A cat up for adoption sits inside a "play room" in Petopia Animal Rescue in Woodland Hills.
(Los Angeles Times)

When the city of Los Angeles barred pet stores from selling commercially bred cats, dogs, and rabbits, it required instead that animals sold in stores come from shelters, humane societies and rescue groups. The purpose was to end Angelenos’ complicity with cruel breeders and puppy mills, and to encourage the adoption of animals in need of rescue. A fine idea, but the ordinance, which passed in late 2012, prompted an unforeseen zoning problem.

Many animals sold in “humane” stores are older, no longer puppies or kittens. Under the city’s municipal zoning code, any pet store selling four or more dogs that are four months of age or older is deemed to be a kennel. While pet stores are allowed by right in commercial C2 zones, kennels are only allowed in industrial zones. The city planning department ordered that these humane stores not be considered kennels, but a lawsuit led the Los Angeles Superior Court to invalidate the order on the grounds that the planning department didn’t have the authority to issue it.

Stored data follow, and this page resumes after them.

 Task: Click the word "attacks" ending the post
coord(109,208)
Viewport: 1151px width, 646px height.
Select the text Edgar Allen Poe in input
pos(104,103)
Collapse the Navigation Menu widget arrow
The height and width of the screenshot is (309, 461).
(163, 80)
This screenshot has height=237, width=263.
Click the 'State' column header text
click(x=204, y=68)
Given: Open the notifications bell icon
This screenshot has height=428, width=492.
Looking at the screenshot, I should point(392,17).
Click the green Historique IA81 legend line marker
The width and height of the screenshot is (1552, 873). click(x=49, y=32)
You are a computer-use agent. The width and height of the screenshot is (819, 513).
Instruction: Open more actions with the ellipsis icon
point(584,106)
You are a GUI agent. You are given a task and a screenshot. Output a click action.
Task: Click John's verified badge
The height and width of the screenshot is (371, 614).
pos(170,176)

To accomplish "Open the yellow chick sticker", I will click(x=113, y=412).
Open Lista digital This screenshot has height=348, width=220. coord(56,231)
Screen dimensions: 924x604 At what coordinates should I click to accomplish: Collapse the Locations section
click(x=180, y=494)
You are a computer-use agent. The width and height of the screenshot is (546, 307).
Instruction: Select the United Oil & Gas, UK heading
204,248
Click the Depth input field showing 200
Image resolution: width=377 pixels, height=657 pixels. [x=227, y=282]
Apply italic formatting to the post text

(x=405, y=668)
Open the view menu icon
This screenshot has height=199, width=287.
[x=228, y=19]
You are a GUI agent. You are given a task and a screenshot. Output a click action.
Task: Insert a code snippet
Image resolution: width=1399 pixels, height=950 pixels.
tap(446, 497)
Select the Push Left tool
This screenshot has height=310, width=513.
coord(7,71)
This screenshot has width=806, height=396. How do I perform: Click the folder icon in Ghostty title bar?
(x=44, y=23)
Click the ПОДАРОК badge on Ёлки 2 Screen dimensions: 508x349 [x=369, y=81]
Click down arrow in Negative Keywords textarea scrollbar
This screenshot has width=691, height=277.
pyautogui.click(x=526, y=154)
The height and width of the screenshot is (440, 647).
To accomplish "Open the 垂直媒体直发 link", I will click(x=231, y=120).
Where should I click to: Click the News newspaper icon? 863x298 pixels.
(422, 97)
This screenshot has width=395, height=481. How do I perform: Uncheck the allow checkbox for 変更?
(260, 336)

It’s time for all this legal growling to be put to rest. Most pet stores are in commercial areas because that’s where people shop. And there’s no good reason for humane stores not to be there as well. On Wednesday, the city council’s Personnel and Animal Welfare Committee (PAW — funny) recommended that the city pass an ordinance specifically exempting pet stores from falling under the definition of “kennel” in the zoning code even if the shops have four or more adult dogs. The council should have done that when it passed the humane store ordinance.

Some people have expressed concern that adult dogs could be more of a nuisance (louder, for one thing) than traditional pet store puppies, bothering patrons of other stores or residents of nearby homes. But the humane pet stores still must get permits to operate from Los Angeles Animal Services. That department should tighten up its oversight to ensure those issues aren’t a problem.